··· PROVIDED MATERIAL
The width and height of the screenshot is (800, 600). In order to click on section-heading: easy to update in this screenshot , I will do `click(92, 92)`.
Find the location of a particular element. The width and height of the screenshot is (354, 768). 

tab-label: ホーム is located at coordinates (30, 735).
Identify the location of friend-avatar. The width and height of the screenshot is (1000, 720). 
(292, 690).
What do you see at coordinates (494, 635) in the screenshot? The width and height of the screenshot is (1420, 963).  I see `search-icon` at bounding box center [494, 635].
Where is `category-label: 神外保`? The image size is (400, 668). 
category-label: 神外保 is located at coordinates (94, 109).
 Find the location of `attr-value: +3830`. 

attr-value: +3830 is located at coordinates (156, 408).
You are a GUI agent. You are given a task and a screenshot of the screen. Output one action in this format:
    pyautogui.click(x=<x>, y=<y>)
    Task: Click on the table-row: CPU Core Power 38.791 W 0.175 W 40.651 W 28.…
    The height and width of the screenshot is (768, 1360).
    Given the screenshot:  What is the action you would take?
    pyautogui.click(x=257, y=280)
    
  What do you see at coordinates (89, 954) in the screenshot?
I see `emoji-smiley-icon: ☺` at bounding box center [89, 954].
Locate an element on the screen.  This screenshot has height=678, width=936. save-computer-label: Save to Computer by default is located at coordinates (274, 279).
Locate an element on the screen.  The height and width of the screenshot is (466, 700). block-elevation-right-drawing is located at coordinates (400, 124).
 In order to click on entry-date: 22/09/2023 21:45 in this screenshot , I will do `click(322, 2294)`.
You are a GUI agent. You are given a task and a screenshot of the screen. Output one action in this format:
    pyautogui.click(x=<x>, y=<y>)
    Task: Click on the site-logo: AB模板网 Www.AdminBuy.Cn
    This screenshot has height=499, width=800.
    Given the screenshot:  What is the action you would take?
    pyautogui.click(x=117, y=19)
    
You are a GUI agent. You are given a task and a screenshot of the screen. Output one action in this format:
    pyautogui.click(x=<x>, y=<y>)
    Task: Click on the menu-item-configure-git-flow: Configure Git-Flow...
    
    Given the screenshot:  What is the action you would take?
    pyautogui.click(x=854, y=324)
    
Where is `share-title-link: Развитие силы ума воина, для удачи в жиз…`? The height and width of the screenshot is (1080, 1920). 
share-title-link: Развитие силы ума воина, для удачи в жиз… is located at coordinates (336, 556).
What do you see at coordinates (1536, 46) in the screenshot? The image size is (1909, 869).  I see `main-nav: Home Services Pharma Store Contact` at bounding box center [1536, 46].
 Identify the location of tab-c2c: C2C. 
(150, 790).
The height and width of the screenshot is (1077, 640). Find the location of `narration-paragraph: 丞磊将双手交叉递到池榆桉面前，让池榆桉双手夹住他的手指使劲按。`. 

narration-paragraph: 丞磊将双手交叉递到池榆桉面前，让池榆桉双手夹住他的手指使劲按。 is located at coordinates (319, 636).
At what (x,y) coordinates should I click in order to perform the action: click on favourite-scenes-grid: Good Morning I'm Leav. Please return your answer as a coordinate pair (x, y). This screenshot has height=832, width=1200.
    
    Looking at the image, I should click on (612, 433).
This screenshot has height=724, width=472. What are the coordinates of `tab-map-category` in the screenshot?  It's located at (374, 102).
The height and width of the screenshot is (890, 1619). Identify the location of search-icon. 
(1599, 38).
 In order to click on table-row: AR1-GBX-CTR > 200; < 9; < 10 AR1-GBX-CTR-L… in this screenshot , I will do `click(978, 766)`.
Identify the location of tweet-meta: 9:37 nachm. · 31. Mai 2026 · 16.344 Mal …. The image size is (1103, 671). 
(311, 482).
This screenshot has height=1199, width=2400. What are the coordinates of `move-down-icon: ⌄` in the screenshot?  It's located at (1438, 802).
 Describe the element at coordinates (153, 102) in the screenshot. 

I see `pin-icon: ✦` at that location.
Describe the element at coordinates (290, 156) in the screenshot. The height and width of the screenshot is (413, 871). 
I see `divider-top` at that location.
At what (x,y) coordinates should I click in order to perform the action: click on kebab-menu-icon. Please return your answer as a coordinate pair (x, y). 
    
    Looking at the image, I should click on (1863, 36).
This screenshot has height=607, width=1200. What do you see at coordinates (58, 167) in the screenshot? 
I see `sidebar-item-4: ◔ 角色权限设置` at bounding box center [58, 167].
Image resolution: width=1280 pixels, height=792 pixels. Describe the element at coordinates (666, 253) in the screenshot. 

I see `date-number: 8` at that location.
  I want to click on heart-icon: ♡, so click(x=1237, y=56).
······
[WORK ITEM] Copy out, character for character, the part of the entries above that opens with the line containing "Identify the location of friend-avatar." and closes with the line containing "What do you see at coordinates (494, 635)", both of those lines included.

[WRITTEN SOLUTION]
Identify the location of friend-avatar. The width and height of the screenshot is (1000, 720). 
(292, 690).
What do you see at coordinates (494, 635) in the screenshot? The width and height of the screenshot is (1420, 963).  I see `search-icon` at bounding box center [494, 635].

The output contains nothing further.